Aqua Security announced version 3.2 of its cloud-native security platform, featuring deep runtime protection capabilities and extended security and compliance controls across the cloud-native stack.

Sophisticated attacks often exploit unknown vulnerabilities in the application or operating system, also known as "zero days", to either escalate privileges, run arbitrary code, or exfiltrate data. Doing this at the OS level requires the use of system calls (syscalls), core functions that applications use to request the OS perform anything from opening files, creating network connections, to rebooting the system.
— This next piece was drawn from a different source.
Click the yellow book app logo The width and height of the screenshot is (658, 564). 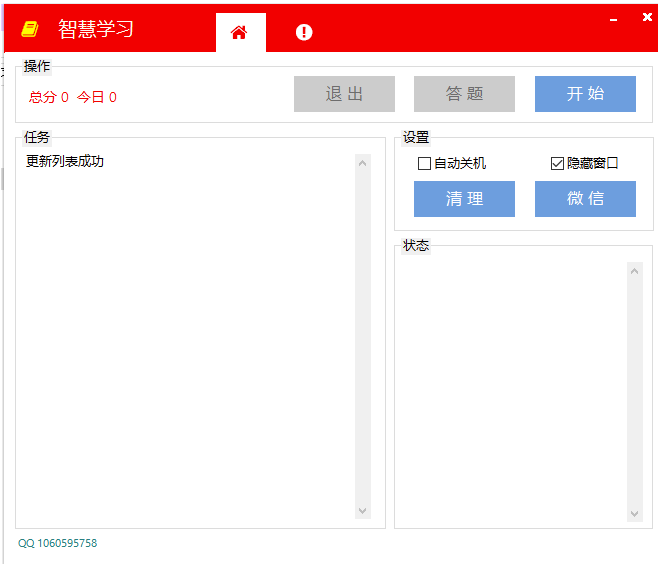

The large number (more than 330) of available syscalls presents a significant attack surface that can lead to OS-level kernel exploits, even though for any given application, only a small subset of syscalls is actually being used. To reduce this risk, the Linux community has created seccomp profiles, a utility that allows developers to disable unneeded syscalls and apply those profiles per application. Docker, for example, has disabled 50 syscalls in its default seccomp profile for running Docker containers. However, this still leaves more than 250 syscalls enabled, most of which would not be necessary for a specific application, and best practices are for developers to disable them. The challenge is that creating custom profiles for an application is difficult because it requires a deep low-level understanding of how the application uses syscalls - which is why most organizations often rely on the weak default.

The newest release of Aqua Container Security Platform makes custom syscall filtering possible by dynamically analyzing a running container's syscall use, white-listing those being used, and creating a custom seccomp profile to prevent the use of all other syscalls. Since a typical container only uses between 40-70 syscalls, this results in a dramatic reduction in the number of available syscalls for a given service, reducing the attack surface by as much as 90%. Any attempt by an attacker to use a non-whitelisted syscall will be blocked by Aqua and generate an alert.
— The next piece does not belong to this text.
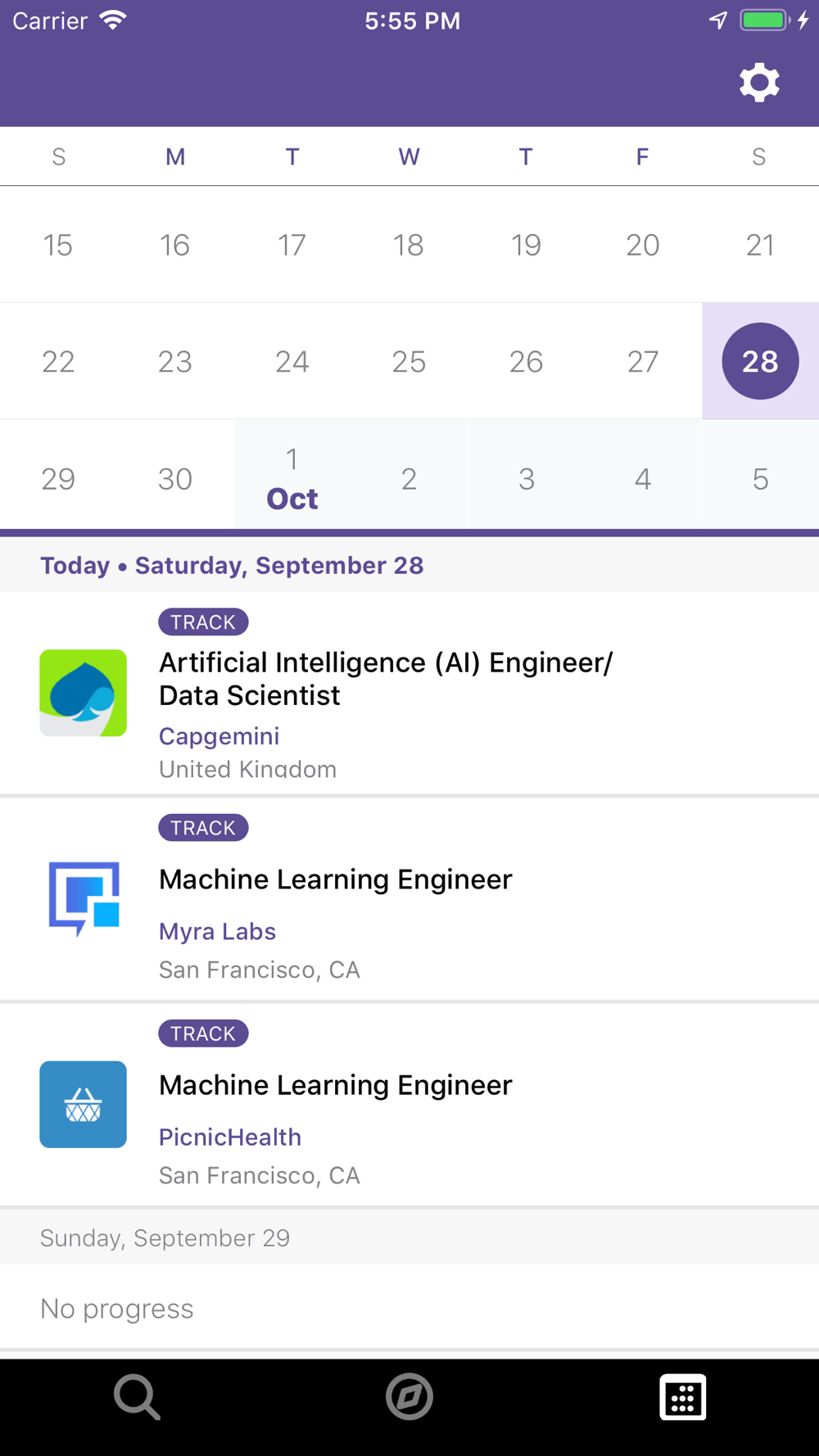Open the Capgemini company link
The image size is (819, 1456).
pos(219,736)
"Aqua is committed to making cloud-native applications more secure while minimizing any disruption to business continuity," says Amir Jerbi, CTO and co-founder of Aqua Security. "Dynamically profiling system calls is the kind of modern application security we can enable with containers that was difficult to do well with monolithic applications, providing a fully automated and accurate method of blocking malicious activity and preventing exploits."
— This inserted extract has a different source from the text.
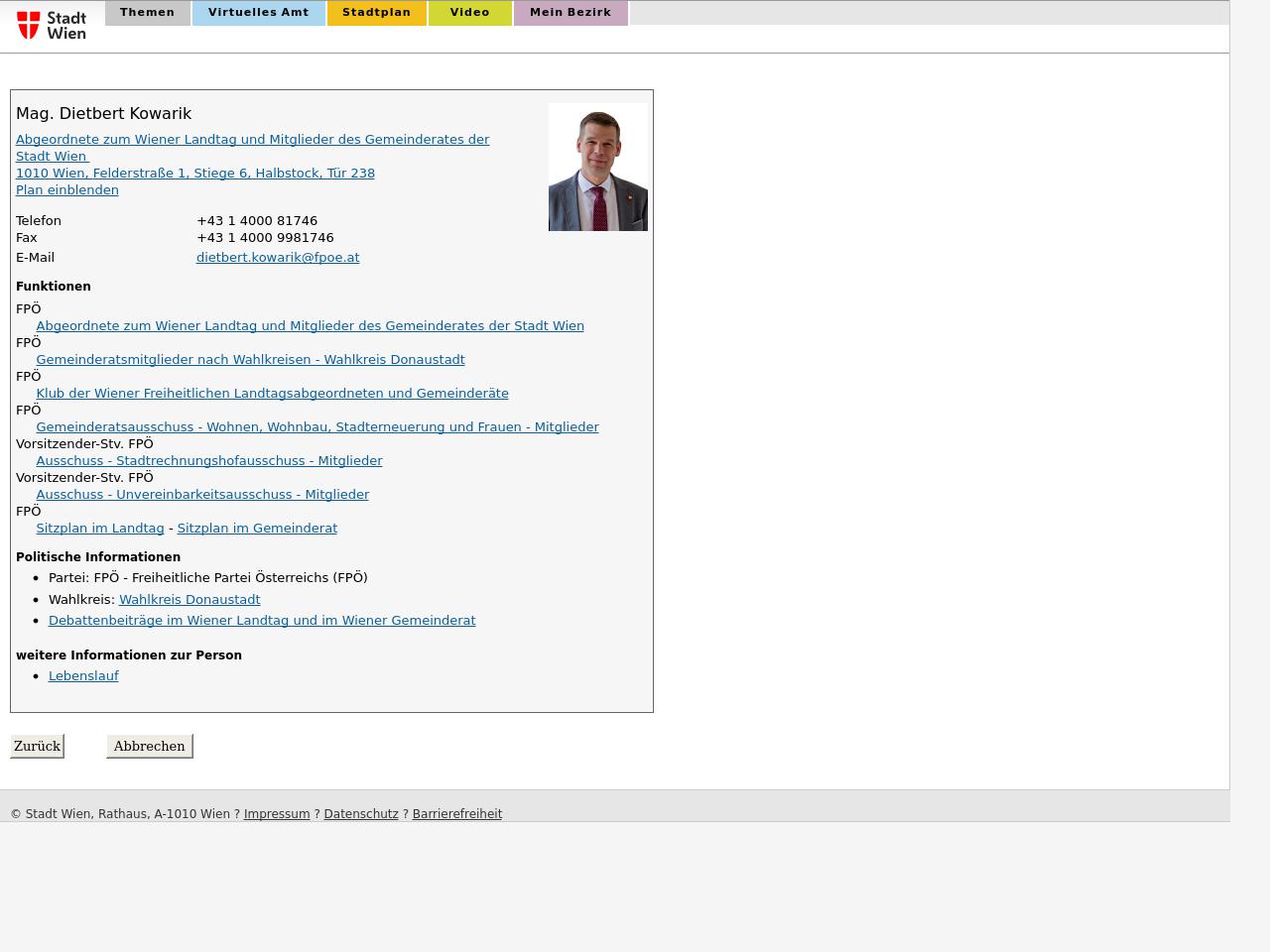The width and height of the screenshot is (1270, 952).
Task: Open Klub der Wiener Freiheitlichen link
Action: 272,393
Modes of cloud-native app deployment are constantly expanding to cater for varying needs. Today, in addition to running containers on VMs, organizations can deploy "serverless" code, whether as on-demand containers using services such as AWS Fargate or Azure Container Instances, or as serverless functions.

Aqua 3.2 adds new capabilities for full-stack security across this spectrum, extending Aqua's MicroEnforcer technology released earlier this year:

- AWS Lambda function scanning: Aqua's extensive vulnerability, hard-coded secrets and malware scanning is now available for scanning AWS Lambda functions.

- CRI-O and containerd support: Aqua's runtime protection controls are now available in environments using the CRI-O and containerd container engines.

- "Thin OS" protections: Aqua Monitors hosts that run containers for successful and failed login attempts and provides discovery and scanning for container images stored on the host.

Aqua 3.2 also introduces numerous new features based on customer requirements:

- Aqua's Container Firewall now allows the use of rules based on domain names, in addition to container/cluster IP addresses, making it easier to create application network rules.

- New out of the box compliance templates for runtime protection, applying best practices for meeting NIST, PCI, HIPAA, and GDPR requirements.

- Integration with the Azure Container Registry quarantine feature, preventing vulnerable images from being pulled from the registry.

- Enhanced SAML support, allowing Federated Single Sign-On from Microsoft ADFS, Okta, and Google Apps, among others.